大宣教命令と聖書の愛の戒め、果たしてどちらが大切なのでしょうか?この両者の関係というのはどのような関係なのでしょうか?私は伝道よりも、愛のほうが基本であり、土台ではないかと思います。伝道しなくて良いということではありません。私たちは、隣人がイエス様に興味があろうとなかろうと、愛する必要があります。たとえ、「私はそんなの信じませんよ」と相手が言ったとしても、です。なぜなら、神様の愛は無条件の愛だからです。「信じるなら愛する」というのは、本当の愛ではありません。じゃ、キリスト様を宣べ伝えなくて良いのでしょうか?もちろん、伝えなければいけません。でも、その動機は何でしょうか?「愛する人が、滅んでしまうことがないように、何とかイエス様を信じて欲しい」これが、私たちの真実な気持ちであり、愛の表れです。そのために、その人が何とか心を開いてくれるように、祈りつつ、愛して仕えていく。こういう重荷を私たちは隣人に対して持つしかありません。でも、神様の愛とその人が救われることは矛盾していません。神様はその人を愛しているからこそ、イエス様を信じて、永遠の命を得てもらいたいと願っているのです。聖書には、そのことに対して、はっきりとした神様のみこころが示されています。1つは、Ⅰテモテ2:4です。「神は、すべての人が救われて、真理を知るようになるのを望んでおられます」。もう1箇所は、Ⅱペテロ3:8,9です。「しかし、愛する人たち。あなたがたは、この一事を見落としてはいけません。すなわち、主の御前では、一日は千年のようであり、千年は一日のようです。主は、ある人たちがおそいと思っているように、その約束のことを遅らせておられるのではありません。かえって、あなたがたに対して忍耐深くあられるのであって、ひとりでも滅びることを望まず、すべての人が悔い改めに進むことを望んでおられるのです。」アーメン。

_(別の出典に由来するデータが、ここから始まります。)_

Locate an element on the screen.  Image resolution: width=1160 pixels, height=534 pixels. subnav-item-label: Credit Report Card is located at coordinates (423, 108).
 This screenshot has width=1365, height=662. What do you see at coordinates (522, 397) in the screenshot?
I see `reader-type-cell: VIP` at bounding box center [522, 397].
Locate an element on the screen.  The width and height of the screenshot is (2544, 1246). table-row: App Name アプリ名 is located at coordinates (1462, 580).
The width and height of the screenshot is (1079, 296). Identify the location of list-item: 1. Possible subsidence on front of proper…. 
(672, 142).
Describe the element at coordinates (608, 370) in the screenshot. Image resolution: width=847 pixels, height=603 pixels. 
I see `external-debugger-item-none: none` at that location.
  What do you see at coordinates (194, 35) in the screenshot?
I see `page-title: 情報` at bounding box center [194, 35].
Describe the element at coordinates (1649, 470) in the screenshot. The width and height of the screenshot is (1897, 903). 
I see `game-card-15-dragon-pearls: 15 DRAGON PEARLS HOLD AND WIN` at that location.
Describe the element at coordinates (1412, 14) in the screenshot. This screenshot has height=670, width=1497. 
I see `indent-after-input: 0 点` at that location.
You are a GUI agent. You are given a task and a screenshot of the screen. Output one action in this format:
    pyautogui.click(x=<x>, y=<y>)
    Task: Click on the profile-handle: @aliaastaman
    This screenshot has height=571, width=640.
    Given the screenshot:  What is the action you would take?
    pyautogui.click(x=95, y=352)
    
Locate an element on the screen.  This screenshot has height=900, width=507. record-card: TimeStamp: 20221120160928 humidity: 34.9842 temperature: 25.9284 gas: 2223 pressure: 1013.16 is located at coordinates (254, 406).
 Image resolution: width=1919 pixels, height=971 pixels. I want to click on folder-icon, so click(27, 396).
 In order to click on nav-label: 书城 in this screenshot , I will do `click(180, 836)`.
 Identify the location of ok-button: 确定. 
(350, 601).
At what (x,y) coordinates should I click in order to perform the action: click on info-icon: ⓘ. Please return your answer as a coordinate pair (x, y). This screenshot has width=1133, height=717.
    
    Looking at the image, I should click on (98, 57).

世の終わりがせまっていますが、神様は、なんとか一人でも多くの人が、御国に入るように、忍耐して待っておられるのです。今、まもなく門が閉まろうとしています。しかし、校門の扉を開けて待ってくれている先生のように、神様が間に入っている状態です。私たちはこの神様の愛を覚えながら、「何とか一人でも多くの人がイエス様を信じて救われるように」と伝道するのです。ですから、福音宣教と愛とは矛盾していません。最後に、使徒パウロはこう述べています。「見せかけであろうとも、真実であろうとも、あらゆるしかたで、キリストが宣べ伝えられているのであって、このことを私は喜んでいます。そうです、今からも喜ぶことでしょう」。動機が純粋であろうとなかろうと、キリストが宣べ伝えられているのなら私は喜ぶと言っています。父なる神様もおそらく同じ気持ちでしょう。できれば、私たちは神様の愛を土台としならが、私たちの隣人が救われるように願いつつ、キリストを宣べ伝えていきたいと思います。